On the economy, Kirkpatrick says that “there’s nothing like asking your co-workers to take a pay-cut.” In this vein, Kirkpatrick introduced H.R. 4720, the Taking Responsibility for Congressional Pay Act, which would require members of Congress to take a mandatory 5 percent pay-cut. The monies from this mandatory initiative would be sent to the Bureau of Public Debt, an agency with the U.S. Department of the Treasury (watch Representative Kirkpatrick talk about the bill on CBS’ “Washington Unplugged” here).
Endorsements: Representative Kirkpatrick has secured an endorsement from the Committee for a Livable Future (LivPac).
Chances of maintaining her seat: Running for her second term in Congress, Rep. Kirkpatrick had a busy freshman term in office. According to her website, Kirkpatrick sponsored 13 bills, not counting the Taking Responsibility for Congressional Pay Act. Although she has garnered some support for the pay cut, Kirkpatrick has said that the legislation has not made her popular with her colleagues.
Kirkpatrick does have experience in both the Arizona legislature and the U.S. Congress. Her hard work combined with her political background may give her the edge in the upcoming general election over political novice Paul Gosar in this Republican-leaning district.

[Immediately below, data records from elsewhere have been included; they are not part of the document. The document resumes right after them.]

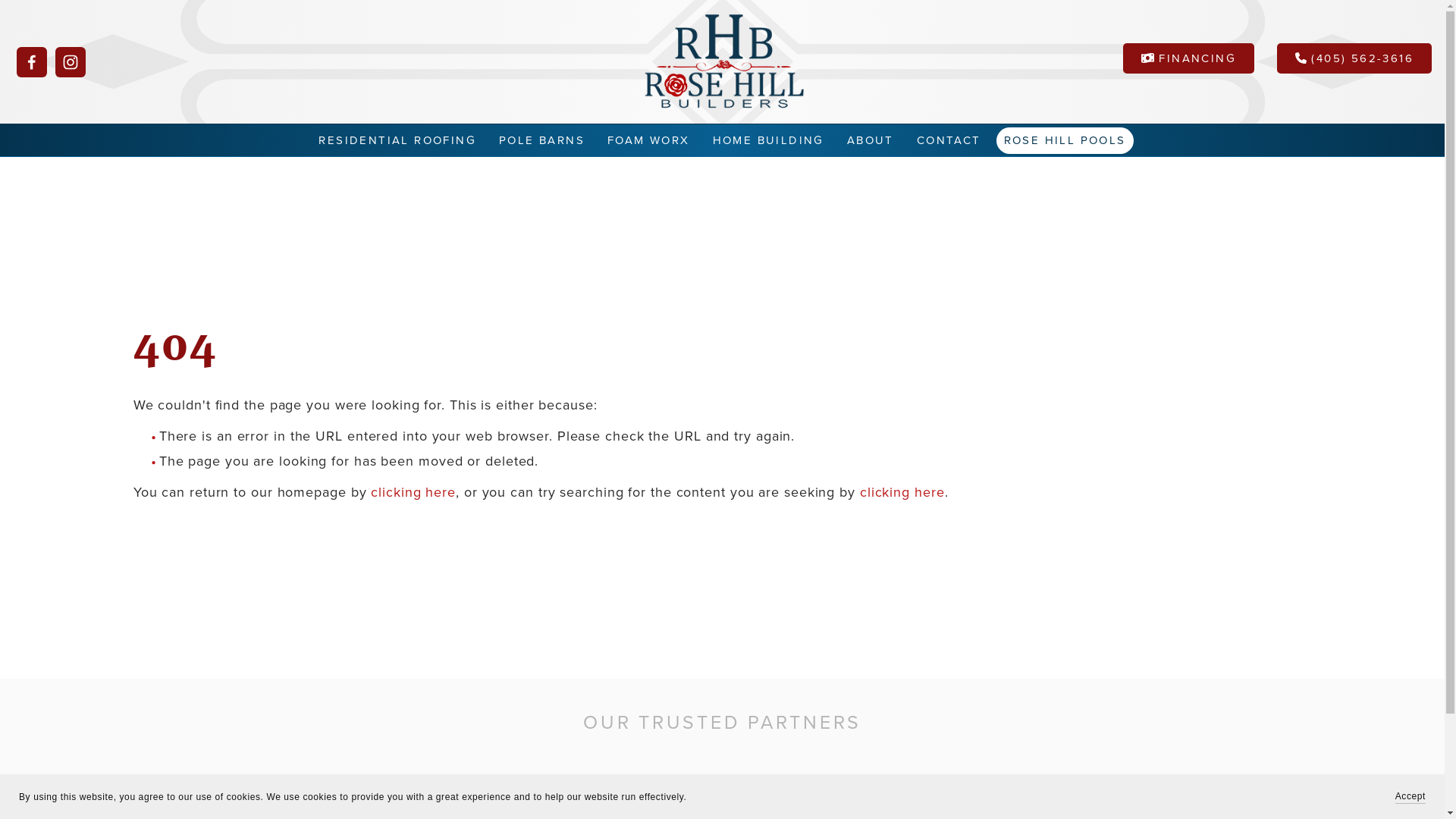
ROSE HILL POOLS Element type: text (1064, 140)
POLE BARNS Element type: text (541, 139)
HOME BUILDING Element type: text (768, 140)
ABOUT Element type: text (870, 139)
FOAM WORX Element type: text (648, 140)
CONTACT Element type: text (948, 140)
RESIDENTIAL ROOFING Element type: text (397, 139)
clicking here Element type: text (412, 492)
FINANCING Element type: text (1188, 58)
Accept Element type: text (1410, 796)
(405) 562-3616 Element type: text (1354, 58)
clicking here Element type: text (901, 492)
Given the description of an element on the screen output the (x, y) to click on. 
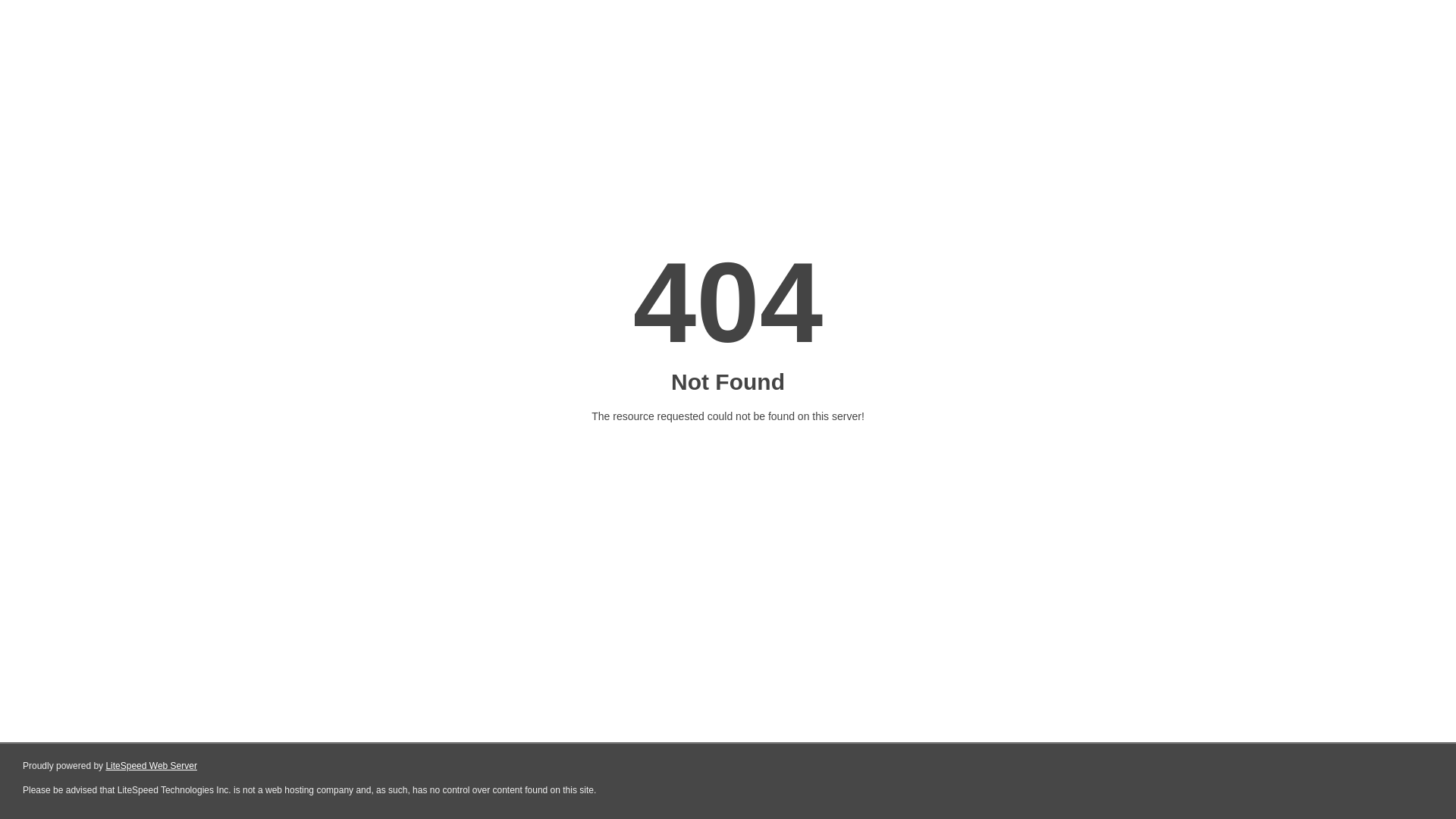
LiteSpeed Web Server Element type: text (151, 765)
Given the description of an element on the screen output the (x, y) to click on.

Candidate: Paul Gosar (challenger)
Political experience: Dr. Paul Gosar, D.D.S., was part of the “Flagstaff Citizens for Fluoride Initiative,” a community committee that wanted to keep fluoride in the local water supply. Gosar also served on the committee for the Gold Crown Ball, a local Flagstaff charity event.
Professional experience: After receiving his D.D.S from the Creighton Boyne School of Dentistry, Gosar opened his own dental practice in Flagstaff in 1985. According to his official campaign website, Gosar has been named “Dentist of the Year” by the Arizona Dental Association and also was inducted into the Arizona Dental Association’s Hall of Fame.

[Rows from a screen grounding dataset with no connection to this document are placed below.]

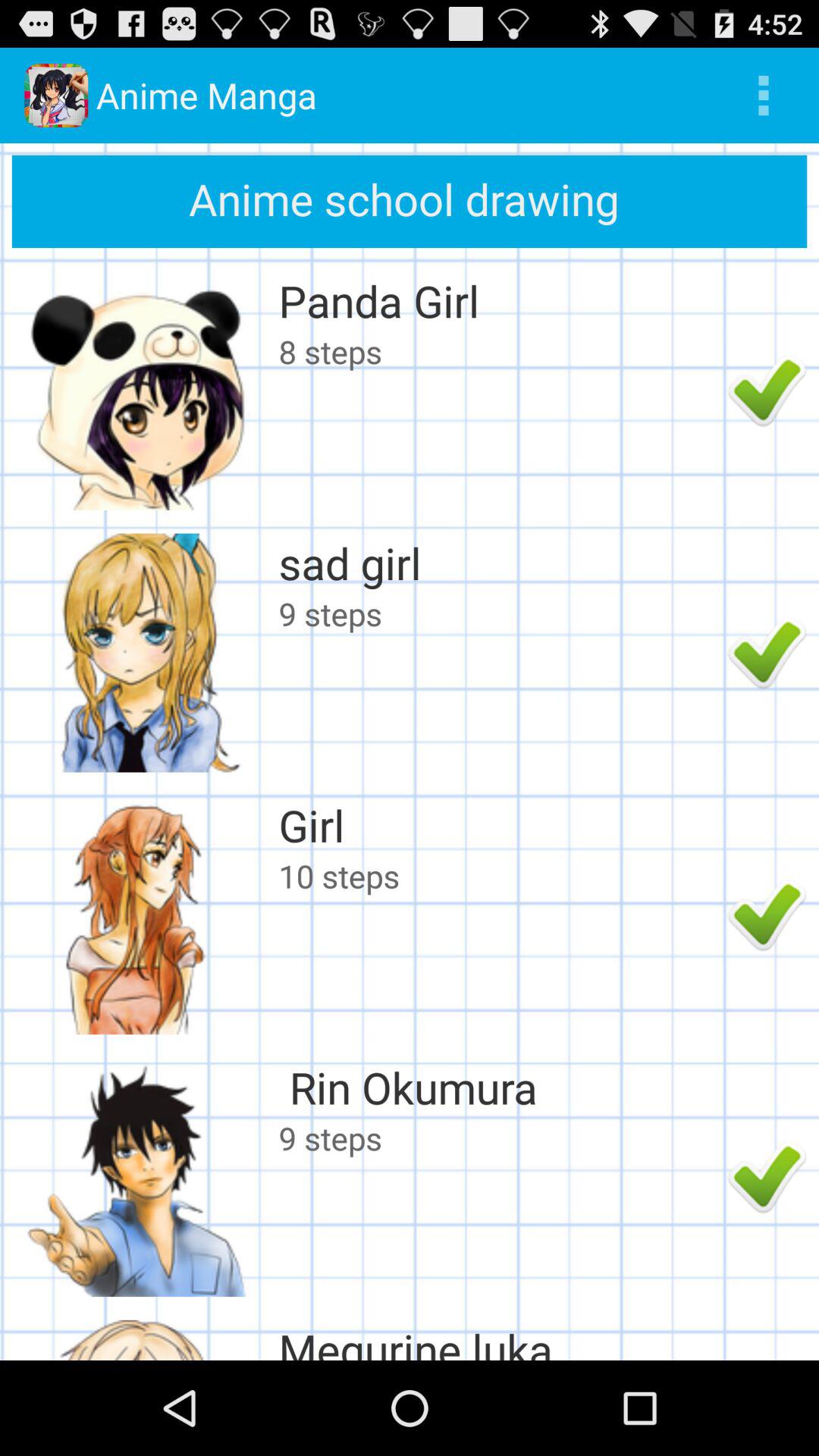
swipe until anime school drawing (409, 201)
Given the description of an element on the screen output the (x, y) to click on. 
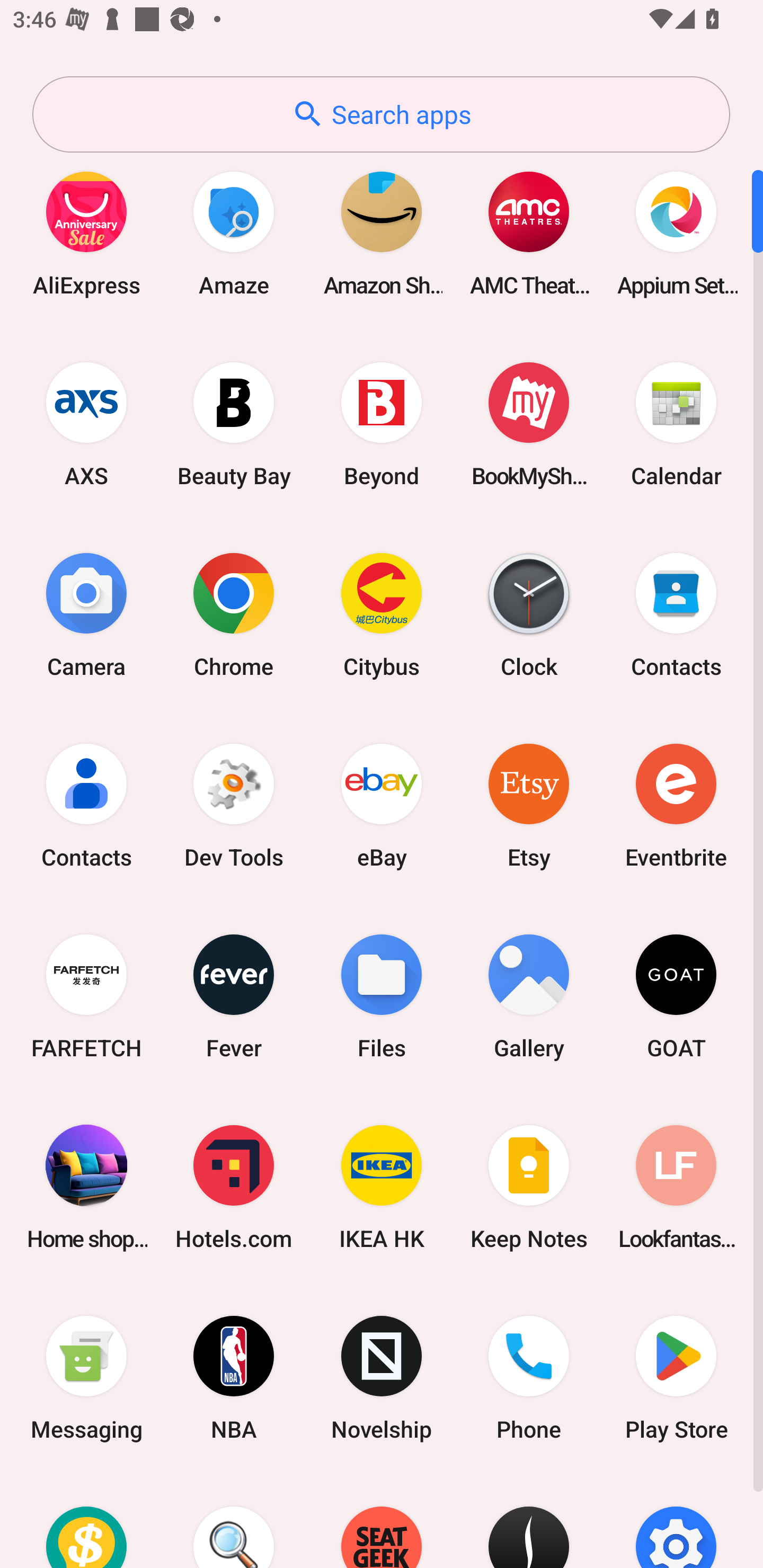
  Search apps (381, 114)
AliExpress (86, 233)
Amaze (233, 233)
Amazon Shopping (381, 233)
AMC Theatres (528, 233)
Appium Settings (676, 233)
AXS (86, 424)
Beauty Bay (233, 424)
Beyond (381, 424)
BookMyShow (528, 424)
Calendar (676, 424)
Camera (86, 614)
Chrome (233, 614)
Citybus (381, 614)
Clock (528, 614)
Contacts (676, 614)
Contacts (86, 805)
Dev Tools (233, 805)
eBay (381, 805)
Etsy (528, 805)
Eventbrite (676, 805)
FARFETCH (86, 996)
Fever (233, 996)
Files (381, 996)
Gallery (528, 996)
GOAT (676, 996)
Home shopping (86, 1186)
Hotels.com (233, 1186)
IKEA HK (381, 1186)
Keep Notes (528, 1186)
Lookfantastic (676, 1186)
Messaging (86, 1377)
NBA (233, 1377)
Novelship (381, 1377)
Phone (528, 1377)
Play Store (676, 1377)
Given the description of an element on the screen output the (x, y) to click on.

Key Issues: Immigration remains a hot button topic in Arizona, and Gosar favors what he calls “true immigration reform.” On his website, he talks of his support of H.R. 1868 (Birthright Citizenship Act of 2009), a bill that would set limits on who can become an American citizen, in particular the children of undocumented immigrants.
Gosar also addresses small-business issues. As the owner of his own Flagstaff dental practice for 25 years, Gosar says he will ensure lower taxes and less government intrusion on the small-business owner.
On his website, Gosar favors more drilling as well as alternate energy sources. He refers to as a common sense approach to use all available resources and make the United States more energy independent.
Endorsements: Former Alaska Gov. Sarah Palin has endorsed Gosar, as have Coconino County Sheriff Joe Richards, Pinal County Sheriff Paul Babeu and Maricopa County Sheriff Joe Arpaio.
Chances of unseating Ann Kirkpatrick: Compared to Kirkpatrick, Gosar is a relative political novice, although he has been an active member of at least two local Flagstaff committees. The endorsement from the high-profile Palin is hard to ignore, though, and her support of Gosar combined with the backing of three key Arizona sheriffs could turn the general election in Arizona’s 1st Congressional District into a real horse race.
Key Differences between Ann Kirkpatrick and Paul Gosar
Kirkpatrick and Gosar are both strong advocates of strengthening border patrols. Kirkpatrick did, however, oppose SB1070, the controversial Arizona immigration bill that would require legal immigrants to carry proper identification at all times. Gosar, on the other hand, is in favor of legislation limiting who can become an American citizen and came out in support of SB1070.
While Gosar is firmly a pro-life candidate, Rep. Kirkpatrick voted against the Stupak-Pitts Amendment to the health care bill, which would have put limits on government-funded abortions.
Arizona’s 1st U.S. Congressional District
Location: This district covers 58,000 square miles, an area approximately half the size of Arizona. The 1st Congressional District also includes the city of Flagstaff
2008 Results: In 2008, Ann Kirkpatrick defeated Republican candidate Sydney Ann Hay 56 percent to 39.5 percent. Independent candidate Brent Maupin received 3.4 percent of the vote.
Demographics: According to a 2006-2008 American Community Survey (ACS), the 725,229 residents of Arizona’s 1st Congressional District fall into the following groups: 66.8 percent white, 1.6 percent black, 0.7 percent Asian, 20.4 percent American Indian or Alaska native, 0.1 percent native Hawaiian and other Pacific Islander and 7.8 percent other.
The Cook Partisan Voting Index of registered voters gives AZ-1 an R+6 rating, indicating a relatively strong Republican lean in this district.